◆ **ANFORDERUNGEN**
a) Beantworte anhand des Interviews folgende Fragen:
(i) Bis zu welchem Jahr war Stepan Grigorjan Berater des armenischen Außenministeriums?
(ii) Auf welchen zwei Punkten besteht Jerewan?
(iii) Über wie viele der sieben an Berg-Karabach grenzenden Territorien ist Jerewan prinzipiell verhandlungsbereit?
b) Gib den Abschnitt des Interviews wieder, der mit „Es gibt keine“ beginnt und nach „Konflikt um Berg-Karabach.“ endet, und tausche darin „Physiker“ gegen „Chemiker“ aus.
c) Prüfe, ob die folgenden Aussagen mit dem Interview übereinstimmen. Antworte jeweils mit Ja oder Nein und zitiere die entscheidenden Worte.
(i) Die Regierung in Stepanakert lehnt eine Konföderation ab.
(ii) Großteile der armenischen Bevölkerung meinen, die Gebiete müssten zurückgegeben werden.
(iii) Das ACGRC hat seinen Sitz in Jerewan.

◆ **AUSGEWÄHLTER TEXT**
____

Es gibt keine schnelle Lösung für das Karabach-Problem
Stepan Grigorjan beschreibt die armenische Sicht auf den "eingefrorenen" Konflikt *
Stepan Grigorjan ist Vorstandsvorsitzender
des Analysezentrums für
Globalisierung und Regionale Kooperation
(ACGRC), einer Denkfabrik in
Armeniens Hauptstadt Jerewan. Der
promovierte Physiker war bis 2002
Berater des armenischen Außenministeriums,
davor Abgeordneter der
Nationalversammlung. »nd« sprach
mit ihm über die armenische Sicht
auf den Konflikt um Berg-Karabach.
Die Fragen stellte für das "neue deutschland" (nd) Franz Altmann.
nd: Welche Position beziehen Armenien
und die international
nicht anerkannte Republik Berg-
Karabach in diesem Konflikt?
Berg-Karabachs Position ist eindeutig:
Sie wollen nicht mit Aserbaidshan
zusammenleben. Sie
wollen Autonomie und eine Republik.
Eine Konföderation, in
welcher Konstellation auch immer,
kommt für die Regierung in
Stepanakert nicht in Frage. Darin
ist sie sich mit 100 Prozent der
Bevölkerung Karabachs einig.
Die Position der Regierung Armeniens
ist ein bisschen weicher:
Jerewan befürwortet, dass die
Verhandlungen weitergeführt
werden und ein Kompromiss gesucht
wird. Die Regierung zeigt
sich offen, über alle Varianten zu
sprechen. Allerdings besteht Jerewan
auf zwei Punkten: einem
Korridor nach Berg-Karabach und
einem Sicherheitssystem um
Berg-Karabach herum. Prinzipiell
ist Jerewan aber bereit, über fünf
der sieben Territorien, die an
Berg-Karabach grenzen und derzeit
von Armenien kontrolliert
werden, zu verhandeln. Unsere
Regierung ist in dieser Frage realistisch,
im Gegensatz zu Großteilen
der Bevölkerung, die der Meinung
sind, wir müssten diese Gebiete
nicht zurückgeben. Armenien
wird Teile dieser Gebiete zurückgeben,
wenn Aserbaidshan
Berg-Karabachs Unabhängigkeit
anerkennt oder einem Unabhängigkeitsreferendum
in Berg-Karabach
zustimmt.

____

(Daten)
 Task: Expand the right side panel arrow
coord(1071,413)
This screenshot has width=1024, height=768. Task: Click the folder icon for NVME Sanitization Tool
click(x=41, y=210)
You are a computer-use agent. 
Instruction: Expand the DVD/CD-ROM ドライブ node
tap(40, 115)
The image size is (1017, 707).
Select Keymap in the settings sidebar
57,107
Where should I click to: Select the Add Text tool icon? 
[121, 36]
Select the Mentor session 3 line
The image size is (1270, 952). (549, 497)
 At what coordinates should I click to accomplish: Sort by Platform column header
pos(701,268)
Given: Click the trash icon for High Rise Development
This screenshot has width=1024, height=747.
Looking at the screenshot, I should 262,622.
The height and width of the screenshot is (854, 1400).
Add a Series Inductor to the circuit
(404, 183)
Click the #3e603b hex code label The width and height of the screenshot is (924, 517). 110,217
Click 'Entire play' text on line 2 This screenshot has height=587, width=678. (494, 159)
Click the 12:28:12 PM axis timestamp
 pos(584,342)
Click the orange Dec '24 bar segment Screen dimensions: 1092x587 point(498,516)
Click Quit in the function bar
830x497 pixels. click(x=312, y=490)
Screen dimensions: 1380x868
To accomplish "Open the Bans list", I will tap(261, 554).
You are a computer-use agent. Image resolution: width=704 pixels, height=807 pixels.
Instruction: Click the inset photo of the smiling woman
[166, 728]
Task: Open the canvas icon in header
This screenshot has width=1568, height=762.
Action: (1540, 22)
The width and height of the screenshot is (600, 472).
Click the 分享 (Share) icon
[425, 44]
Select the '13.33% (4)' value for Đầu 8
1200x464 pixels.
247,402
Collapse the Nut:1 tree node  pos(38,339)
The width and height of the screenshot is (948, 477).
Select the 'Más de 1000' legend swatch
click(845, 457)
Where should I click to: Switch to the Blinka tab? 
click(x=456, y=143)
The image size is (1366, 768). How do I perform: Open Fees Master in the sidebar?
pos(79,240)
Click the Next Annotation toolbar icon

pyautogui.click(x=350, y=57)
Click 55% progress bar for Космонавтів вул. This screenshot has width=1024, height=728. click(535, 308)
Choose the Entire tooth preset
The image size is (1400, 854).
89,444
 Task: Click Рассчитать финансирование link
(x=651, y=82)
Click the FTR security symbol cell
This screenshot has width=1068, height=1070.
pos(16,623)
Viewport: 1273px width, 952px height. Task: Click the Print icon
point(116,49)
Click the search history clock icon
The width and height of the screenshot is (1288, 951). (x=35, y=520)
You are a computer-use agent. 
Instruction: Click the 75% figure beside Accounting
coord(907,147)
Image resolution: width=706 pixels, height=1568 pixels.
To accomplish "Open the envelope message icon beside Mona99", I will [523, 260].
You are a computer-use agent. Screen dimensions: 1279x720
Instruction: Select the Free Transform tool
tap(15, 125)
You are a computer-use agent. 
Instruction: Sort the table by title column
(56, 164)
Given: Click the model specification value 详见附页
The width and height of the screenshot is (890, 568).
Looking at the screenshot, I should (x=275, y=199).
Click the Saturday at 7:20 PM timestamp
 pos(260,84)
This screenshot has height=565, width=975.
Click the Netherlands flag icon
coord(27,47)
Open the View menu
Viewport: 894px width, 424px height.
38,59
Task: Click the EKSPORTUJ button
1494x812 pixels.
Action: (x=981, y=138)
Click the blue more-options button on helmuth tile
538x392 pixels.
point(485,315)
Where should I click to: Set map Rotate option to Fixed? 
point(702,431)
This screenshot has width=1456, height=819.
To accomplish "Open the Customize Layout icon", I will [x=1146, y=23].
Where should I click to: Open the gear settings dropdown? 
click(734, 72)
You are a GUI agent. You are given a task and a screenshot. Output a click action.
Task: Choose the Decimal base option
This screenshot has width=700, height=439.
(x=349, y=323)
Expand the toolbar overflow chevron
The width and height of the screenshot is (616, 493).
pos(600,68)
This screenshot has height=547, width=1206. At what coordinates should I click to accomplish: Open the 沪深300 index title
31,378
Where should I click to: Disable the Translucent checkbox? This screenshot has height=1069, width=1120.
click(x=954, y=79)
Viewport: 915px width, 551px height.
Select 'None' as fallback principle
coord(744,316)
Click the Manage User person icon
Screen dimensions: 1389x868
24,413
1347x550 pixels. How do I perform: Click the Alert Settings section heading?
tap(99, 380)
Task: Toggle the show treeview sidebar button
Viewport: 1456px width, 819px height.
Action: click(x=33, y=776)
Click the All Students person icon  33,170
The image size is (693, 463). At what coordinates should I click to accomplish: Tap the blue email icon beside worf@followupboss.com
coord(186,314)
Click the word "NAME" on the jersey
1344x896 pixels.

____

◆ **LÖSUNGEN DER AUFGABEN**
a)
(i) Bis 2002.
(ii) Auf einem Korridor nach Berg-Karabach und einem Sicherheitssystem um Berg-Karabach herum.
(iii) Über fünf.

b)
Es gibt keine schnelle Lösung für das Karabach-Problem
Stepan Grigorjan beschreibt die armenische Sicht auf den "eingefrorenen" Konflikt *
Stepan Grigorjan ist Vorstandsvorsitzender
des Analysezentrums für
Globalisierung und Regionale Kooperation
(ACGRC), einer Denkfabrik in
Armeniens Hauptstadt Jerewan. Der
promovierte Chemiker war bis 2002
Berater des armenischen Außenministeriums,
davor Abgeordneter der
Nationalversammlung. »nd« sprach
mit ihm über die armenische Sicht
auf den Konflikt um Berg-Karabach.

c)
(i) Ja: „kommt für die Regierung in Stepanakert nicht in Frage“
(ii) Nein: „der Meinung sind, wir müssten diese Gebiete nicht zurückgeben“
(iii) Ja: „einer Denkfabrik in Armeniens Hauptstadt Jerewan“